===== 本文

[平成最後のブログ] たまには不動産会社らしいブログを…

投稿日時:2019/04/30

平成最後のブログになりそうなので、たまには不動産会社らしいブログを書こうと思います。

テーマは【買主は売主の瑕疵担保責任をいつまで追求できるか?】です。

[下記相談事例を基に書いていきます。]

私は、十数年以前に買った自宅を建て直そうと思い、建築設計事務所に建物の設計を依頼したところ、敷地の一部に道路位置指定があるため、希望する建物が建てられないことが分かりました。売買契約時にはそのような説明はありませんでした。今から売主に対して損害賠償の請求をすることができるでしょうか。

売主の瑕疵担保責任は買主が隠れた瑕疵を発見してから1年を経過すると消滅しますが、瑕疵の発見の有無にかかわらず売買の目的物の引渡しをうけてから10年を経過すると時効によって消滅します。
 

【売主の瑕疵担保責任】

不動産などの特定物の売買において、売買の目的物に隠れた瑕疵(一見分からないキズなど)が後日発見されることがあります。特定物の場合、物は1つしかありませんから、買主は瑕疵のない完全な物の引渡しを求めるこどができません。しかし、買主にとってみれば、そのような瑕疵があることがあらかじめ分かっていれば、代金の減額を要求したり、買うのを断念したかもしれません。そこで、民法は、買主が瑕疵を発見してから1年以内であれば、売主に対して損害賠償の請求をすることができるほか、売買の目的を達成できない場合は契約の解除を請求できるものとして、売主・買主の公平を図っています。これが売主の瑕疵担保責任です。

==========
===== データ一覧

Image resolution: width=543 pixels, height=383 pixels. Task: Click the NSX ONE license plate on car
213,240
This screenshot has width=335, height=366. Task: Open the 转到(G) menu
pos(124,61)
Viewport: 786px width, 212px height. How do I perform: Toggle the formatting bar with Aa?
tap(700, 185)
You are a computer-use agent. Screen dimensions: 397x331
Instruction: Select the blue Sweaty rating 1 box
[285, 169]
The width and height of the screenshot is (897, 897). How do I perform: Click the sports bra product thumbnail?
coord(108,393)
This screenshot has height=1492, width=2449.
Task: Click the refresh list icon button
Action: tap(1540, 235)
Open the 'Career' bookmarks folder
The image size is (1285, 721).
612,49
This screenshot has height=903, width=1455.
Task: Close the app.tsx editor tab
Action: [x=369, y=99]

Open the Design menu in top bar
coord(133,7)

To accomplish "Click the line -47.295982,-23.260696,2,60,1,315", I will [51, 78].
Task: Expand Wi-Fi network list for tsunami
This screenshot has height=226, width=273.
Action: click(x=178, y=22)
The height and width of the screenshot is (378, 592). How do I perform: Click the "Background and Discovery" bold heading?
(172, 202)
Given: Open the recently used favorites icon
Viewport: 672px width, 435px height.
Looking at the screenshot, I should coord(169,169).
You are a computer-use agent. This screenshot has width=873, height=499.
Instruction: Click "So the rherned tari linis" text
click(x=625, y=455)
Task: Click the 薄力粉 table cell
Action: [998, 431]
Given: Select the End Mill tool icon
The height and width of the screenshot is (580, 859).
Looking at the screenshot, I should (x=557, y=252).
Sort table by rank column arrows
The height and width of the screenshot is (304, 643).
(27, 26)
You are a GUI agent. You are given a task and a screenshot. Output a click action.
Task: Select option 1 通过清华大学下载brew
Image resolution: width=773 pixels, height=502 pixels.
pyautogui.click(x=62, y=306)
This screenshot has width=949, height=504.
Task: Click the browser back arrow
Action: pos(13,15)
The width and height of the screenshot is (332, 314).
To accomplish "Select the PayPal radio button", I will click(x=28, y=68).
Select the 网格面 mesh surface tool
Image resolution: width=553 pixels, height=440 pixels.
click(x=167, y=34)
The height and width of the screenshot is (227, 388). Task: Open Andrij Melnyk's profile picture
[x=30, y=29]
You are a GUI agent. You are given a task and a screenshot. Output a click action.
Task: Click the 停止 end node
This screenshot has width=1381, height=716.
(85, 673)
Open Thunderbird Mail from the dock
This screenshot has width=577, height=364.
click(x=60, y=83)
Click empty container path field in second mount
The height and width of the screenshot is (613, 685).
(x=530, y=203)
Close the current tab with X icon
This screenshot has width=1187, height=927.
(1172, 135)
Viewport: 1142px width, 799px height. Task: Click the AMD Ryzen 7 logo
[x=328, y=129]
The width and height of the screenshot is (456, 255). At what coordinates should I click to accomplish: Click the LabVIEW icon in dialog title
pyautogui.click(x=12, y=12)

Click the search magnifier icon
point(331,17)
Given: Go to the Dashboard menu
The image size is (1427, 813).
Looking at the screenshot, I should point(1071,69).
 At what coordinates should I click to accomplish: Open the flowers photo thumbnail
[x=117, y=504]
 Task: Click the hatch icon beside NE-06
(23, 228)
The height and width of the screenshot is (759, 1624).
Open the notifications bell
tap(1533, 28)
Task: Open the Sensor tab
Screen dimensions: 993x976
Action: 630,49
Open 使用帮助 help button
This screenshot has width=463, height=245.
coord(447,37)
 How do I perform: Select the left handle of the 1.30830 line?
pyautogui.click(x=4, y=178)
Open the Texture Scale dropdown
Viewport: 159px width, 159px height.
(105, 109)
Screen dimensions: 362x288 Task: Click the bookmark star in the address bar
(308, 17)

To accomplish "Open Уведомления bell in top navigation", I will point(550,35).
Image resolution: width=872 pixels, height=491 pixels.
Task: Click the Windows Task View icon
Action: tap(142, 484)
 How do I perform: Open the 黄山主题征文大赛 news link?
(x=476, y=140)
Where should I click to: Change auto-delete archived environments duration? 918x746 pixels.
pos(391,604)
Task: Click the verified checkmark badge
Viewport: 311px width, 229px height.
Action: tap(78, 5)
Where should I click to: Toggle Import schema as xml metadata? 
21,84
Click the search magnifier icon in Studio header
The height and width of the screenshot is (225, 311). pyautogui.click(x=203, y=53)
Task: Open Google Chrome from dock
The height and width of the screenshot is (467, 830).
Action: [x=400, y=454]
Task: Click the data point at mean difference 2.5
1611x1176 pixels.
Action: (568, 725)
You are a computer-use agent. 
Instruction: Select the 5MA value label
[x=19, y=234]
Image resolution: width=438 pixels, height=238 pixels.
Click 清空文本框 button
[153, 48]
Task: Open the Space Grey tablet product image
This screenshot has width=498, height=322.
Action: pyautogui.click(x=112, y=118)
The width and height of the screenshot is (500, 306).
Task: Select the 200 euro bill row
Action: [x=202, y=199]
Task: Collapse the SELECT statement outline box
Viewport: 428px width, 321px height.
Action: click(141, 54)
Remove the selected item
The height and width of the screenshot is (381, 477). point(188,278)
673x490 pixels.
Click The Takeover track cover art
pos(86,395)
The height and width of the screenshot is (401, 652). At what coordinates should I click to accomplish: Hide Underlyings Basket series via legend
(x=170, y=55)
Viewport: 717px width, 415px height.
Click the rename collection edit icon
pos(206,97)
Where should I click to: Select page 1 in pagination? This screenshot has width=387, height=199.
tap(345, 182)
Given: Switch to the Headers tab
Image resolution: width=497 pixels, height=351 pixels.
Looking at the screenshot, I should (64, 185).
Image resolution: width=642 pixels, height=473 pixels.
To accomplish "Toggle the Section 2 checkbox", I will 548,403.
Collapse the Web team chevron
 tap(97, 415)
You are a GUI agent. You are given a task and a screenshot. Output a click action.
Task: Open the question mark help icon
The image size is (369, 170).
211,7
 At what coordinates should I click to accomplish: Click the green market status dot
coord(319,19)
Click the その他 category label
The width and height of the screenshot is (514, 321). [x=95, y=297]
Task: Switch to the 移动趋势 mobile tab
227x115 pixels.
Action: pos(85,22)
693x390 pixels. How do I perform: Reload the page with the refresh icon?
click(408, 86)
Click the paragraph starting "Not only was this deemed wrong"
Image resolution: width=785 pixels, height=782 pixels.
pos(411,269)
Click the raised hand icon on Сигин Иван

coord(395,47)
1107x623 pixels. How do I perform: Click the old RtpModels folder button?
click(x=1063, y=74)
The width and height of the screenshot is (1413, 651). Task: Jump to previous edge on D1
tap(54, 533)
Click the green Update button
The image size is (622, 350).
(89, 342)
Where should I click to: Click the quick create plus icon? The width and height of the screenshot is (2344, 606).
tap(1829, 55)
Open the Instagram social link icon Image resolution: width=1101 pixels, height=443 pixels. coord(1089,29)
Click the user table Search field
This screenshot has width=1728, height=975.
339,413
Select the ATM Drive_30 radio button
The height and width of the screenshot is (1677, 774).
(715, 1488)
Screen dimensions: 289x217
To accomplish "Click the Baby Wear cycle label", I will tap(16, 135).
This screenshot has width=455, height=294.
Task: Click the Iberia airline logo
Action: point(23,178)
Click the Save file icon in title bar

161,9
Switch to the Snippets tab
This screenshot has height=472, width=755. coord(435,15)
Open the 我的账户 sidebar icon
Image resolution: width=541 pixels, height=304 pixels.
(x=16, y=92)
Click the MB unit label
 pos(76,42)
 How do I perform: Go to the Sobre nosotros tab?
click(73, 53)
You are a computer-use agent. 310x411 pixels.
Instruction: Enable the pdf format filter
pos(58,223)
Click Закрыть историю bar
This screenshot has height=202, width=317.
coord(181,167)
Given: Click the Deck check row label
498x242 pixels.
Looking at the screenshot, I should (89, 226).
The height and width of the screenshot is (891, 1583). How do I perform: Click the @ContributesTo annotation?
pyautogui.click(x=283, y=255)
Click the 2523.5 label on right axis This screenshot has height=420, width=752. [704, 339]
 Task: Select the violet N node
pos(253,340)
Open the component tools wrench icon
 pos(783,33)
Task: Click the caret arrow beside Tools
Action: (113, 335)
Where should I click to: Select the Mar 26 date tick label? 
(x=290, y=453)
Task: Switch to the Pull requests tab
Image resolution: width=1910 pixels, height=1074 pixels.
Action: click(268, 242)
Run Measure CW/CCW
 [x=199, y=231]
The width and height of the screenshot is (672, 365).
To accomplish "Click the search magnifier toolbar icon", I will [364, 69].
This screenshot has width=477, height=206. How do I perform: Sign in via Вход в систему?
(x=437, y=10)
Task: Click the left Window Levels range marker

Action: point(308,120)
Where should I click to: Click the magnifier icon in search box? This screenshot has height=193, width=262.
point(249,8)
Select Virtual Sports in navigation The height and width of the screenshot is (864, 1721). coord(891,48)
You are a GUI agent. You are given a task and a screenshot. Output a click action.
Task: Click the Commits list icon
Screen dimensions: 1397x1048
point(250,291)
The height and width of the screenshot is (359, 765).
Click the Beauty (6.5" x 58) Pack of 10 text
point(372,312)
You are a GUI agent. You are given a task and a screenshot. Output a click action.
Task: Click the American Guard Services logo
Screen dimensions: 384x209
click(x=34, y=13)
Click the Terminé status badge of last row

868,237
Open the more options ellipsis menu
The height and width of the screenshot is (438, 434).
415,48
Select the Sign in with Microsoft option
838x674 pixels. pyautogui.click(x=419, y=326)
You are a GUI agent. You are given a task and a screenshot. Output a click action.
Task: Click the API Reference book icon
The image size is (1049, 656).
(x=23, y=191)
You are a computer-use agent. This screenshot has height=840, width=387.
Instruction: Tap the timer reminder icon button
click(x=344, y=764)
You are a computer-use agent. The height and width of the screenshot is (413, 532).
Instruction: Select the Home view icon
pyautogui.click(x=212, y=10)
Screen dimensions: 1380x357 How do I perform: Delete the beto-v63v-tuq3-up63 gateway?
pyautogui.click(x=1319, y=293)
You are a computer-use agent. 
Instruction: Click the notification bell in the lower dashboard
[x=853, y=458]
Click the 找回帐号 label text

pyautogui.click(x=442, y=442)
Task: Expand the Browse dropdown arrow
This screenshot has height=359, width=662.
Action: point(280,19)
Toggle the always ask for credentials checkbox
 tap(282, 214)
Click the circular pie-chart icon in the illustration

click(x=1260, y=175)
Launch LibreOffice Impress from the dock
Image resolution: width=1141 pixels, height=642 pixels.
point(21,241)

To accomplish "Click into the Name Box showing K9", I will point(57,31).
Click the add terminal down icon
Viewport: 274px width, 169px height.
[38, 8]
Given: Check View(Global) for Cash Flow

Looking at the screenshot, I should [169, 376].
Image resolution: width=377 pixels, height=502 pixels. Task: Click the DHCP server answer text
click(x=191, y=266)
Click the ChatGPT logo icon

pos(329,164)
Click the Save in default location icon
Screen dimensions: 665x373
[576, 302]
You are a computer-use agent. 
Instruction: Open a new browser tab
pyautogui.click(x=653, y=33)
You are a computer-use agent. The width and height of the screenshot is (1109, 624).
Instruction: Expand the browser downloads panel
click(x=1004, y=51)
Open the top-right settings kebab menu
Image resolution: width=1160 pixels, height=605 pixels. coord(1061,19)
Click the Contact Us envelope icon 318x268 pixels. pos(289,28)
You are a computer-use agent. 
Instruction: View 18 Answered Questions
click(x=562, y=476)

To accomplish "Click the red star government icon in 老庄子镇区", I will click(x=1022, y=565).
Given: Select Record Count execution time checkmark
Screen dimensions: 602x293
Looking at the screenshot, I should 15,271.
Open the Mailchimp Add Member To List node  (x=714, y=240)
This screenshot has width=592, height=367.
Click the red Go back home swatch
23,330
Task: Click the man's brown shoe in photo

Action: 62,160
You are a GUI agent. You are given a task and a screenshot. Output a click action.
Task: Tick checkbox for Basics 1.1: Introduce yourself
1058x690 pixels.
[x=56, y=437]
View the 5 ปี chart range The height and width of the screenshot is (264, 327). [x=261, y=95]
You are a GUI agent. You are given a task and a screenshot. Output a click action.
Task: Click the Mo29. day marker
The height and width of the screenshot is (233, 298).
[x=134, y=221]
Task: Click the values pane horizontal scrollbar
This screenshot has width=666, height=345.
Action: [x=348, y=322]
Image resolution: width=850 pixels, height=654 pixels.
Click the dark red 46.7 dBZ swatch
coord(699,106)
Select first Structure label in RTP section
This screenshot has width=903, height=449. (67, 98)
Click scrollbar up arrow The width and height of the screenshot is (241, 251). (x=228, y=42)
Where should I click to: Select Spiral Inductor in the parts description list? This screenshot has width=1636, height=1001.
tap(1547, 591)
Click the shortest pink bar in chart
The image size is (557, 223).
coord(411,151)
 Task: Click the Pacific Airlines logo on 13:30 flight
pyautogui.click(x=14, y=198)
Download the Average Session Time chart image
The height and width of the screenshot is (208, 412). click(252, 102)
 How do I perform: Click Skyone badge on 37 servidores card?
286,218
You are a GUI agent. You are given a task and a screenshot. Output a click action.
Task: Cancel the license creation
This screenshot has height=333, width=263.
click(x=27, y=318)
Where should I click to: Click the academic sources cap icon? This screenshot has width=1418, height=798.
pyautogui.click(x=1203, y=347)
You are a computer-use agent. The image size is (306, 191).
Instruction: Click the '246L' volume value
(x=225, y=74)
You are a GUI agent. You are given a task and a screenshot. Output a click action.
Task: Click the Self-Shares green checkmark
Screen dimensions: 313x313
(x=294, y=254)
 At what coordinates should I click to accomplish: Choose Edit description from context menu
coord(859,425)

==========

-- 課題 --
本文で年数によって示されている期間をすべて挙げ、それぞれ何についての期間かを本文の記述に沿って添えてください。同じ年数が繰り返し出てくる場合は1つにまとめます。

-- 回答 --
- 十数年:相談者が自宅を買ってから建て直そうと思うまでに経過した期間
- 1年:買主が隠れた瑕疵を発見してから、売主の瑕疵担保責任が消滅するまでの期間。この期間内であれば買主は損害賠償の請求などができる
- 10年:売買の目的物の引渡しを受けてから、瑕疵の発見の有無にかかわらず、時効によって売主の瑕疵担保責任が消滅するまでの期間